[Verilen görev 1]: İlahiyat fakülteleriyle ilgili metnin "Kampanyaya yapılan çağrıda" ile "18 Ekim 2016)" arasındaki kısmını, iki uç da dâhil olmak üzere, "karma eğitim" yerine "ortak eğitim" koyarak düzenle.
[Verilen görev 2]: İlahiyat fakülteleriyle ilgili metni, gösterilen son cümlenin ardından sürdür.

[Kaynak metin]:
===

Kampanyaya yapılan çağrıda “Bu sene fakültemiz öğrencileri karma eğitim problemini ciddi bir şekilde gündemine almıştır. Bizler kadim bir medeniyetin evlatları olarak tarihimizden aldığımız feyz ile yola çıkarak bu durumun nihayete erdirilmesini talep etmekteyiz. İÜ İlahiyat Fakültesi öğrencileri olarak karma eğitim uygulamasına son verilip sınıfların, bayan ve erkek sınıfları olarak ayrılmasına yönelik çalışmaların yürütülmesini istiyor ve fakültemiz kulüpleri olarak bu konunun takipçisi olacağımızı ilan ediyoruz” denildi.”( Cumhuriyet, 18 Ekim 2016)
“Dicle Üniversitesi İlahiyat Fakültesi’ndeki kadın öğrencilere dönük tavırlar tepki topluyor. Öğretim üyelerinin cinsiyetçi sözlerine maruz kalan öğrenciler, “Dünyadaki tüm kötülüklerin nedeni kadınlarmış gibi davranıyorlar. Kadınları aşağılayan öğretim üyelerini dinlemek istemiyoruz” diyor. Aynı zamanda, sınıfa başı açık giren kadın öğrencilerin, “Başınız açık o yüzden sınıfa melek girmiyor” gibi söylemlerle taciz edildiği de öğrenilen bilgiler arasında.” (Bir Gün, 21 Ekim 2016)

===

[Veri bölümü]:
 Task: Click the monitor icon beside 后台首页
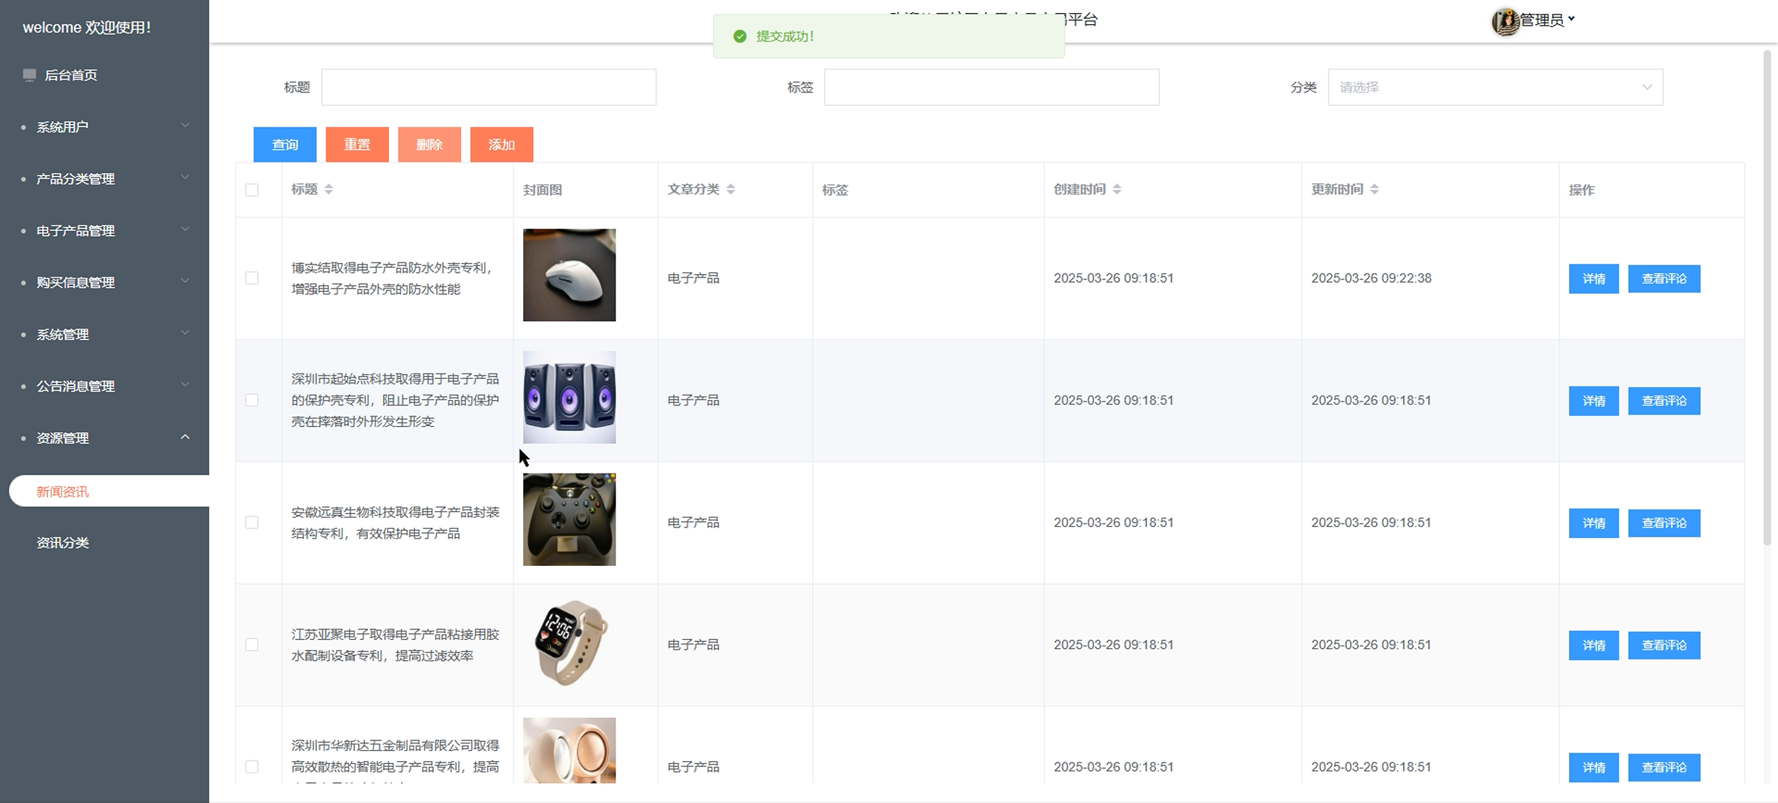point(29,75)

===

[Yanıt 1]:
Kampanyaya yapılan çağrıda “Bu sene fakültemiz öğrencileri ortak eğitim problemini ciddi bir şekilde gündemine almıştır. Bizler kadim bir medeniyetin evlatları olarak tarihimizden aldığımız feyz ile yola çıkarak bu durumun nihayete erdirilmesini talep etmekteyiz. İÜ İlahiyat Fakültesi öğrencileri olarak ortak eğitim uygulamasına son verilip sınıfların, bayan ve erkek sınıfları olarak ayrılmasına yönelik çalışmaların yürütülmesini istiyor ve fakültemiz kulüpleri olarak bu konunun takipçisi olacağımızı ilan ediyoruz” denildi.”( Cumhuriyet, 18 Ekim 2016)

[Yanıt 2]:
Bu “eğitimli” kişi ve kurumlar neden karma eğitime, bilimsel eğitime, laik eğitime karşı çıkarlar, neden bu kadar coşarlar? Bu soruların yanıtı bir üst yapı kurumu olan eğitimin sınıfsal yapısında yatmaktadır. Yani üretim ilişkilerinin biçimi, sınıf ilişkilerini, sınıf ilişkileri de bir üst yapı kurumu olan eğitimi belirlemektedir.
Eğitimin, eğitim bilimciler tarafından birçok tanımı yapılmıştır, ancak en çok kabul gören tanımını şöyle özetleyebiliriz:
Eğitim; bireyde istendik davranış değişikliği yapma sürecidir.
Tabii burada şu can alıcı soru karşımıza çıkıp bizden yanıt bekliyor:
Kimin için, ne için davranış değişikliği yapacağız, ya da bu davranış değişikliğinin amacı nedir?
Bu sorunun yanıtını İşçi Sınıfı Bilimi ve düşünce biçimi açısından koyacak olursak:
“ Burada eğitimin üç temel amacından söz edeceğiz.
1- Aklını özgürce kullanan nesiller yetiştirmek; çünkü bizim en önemli silahımız özgür bir zihne sahip olmak, bunu yeni nesillere vermemiz gerekir.
2- Gençlere içtenlikli bir ruha sahip olmayı kazandırmak gerekir. Yani dürüst, mert, özü sözü bir insanlar haline getirmek gençleri, yeni nesilleri, içtenlikli bir ruh kazandırmak öğrencilere.
3- Ahlaki ve insani değerleri yüklemek gence, insan sevgisini, hayvan sevgisini, doğa sevgisini yüklemek, namusu, mertliği, ahlakı öğretmek gence.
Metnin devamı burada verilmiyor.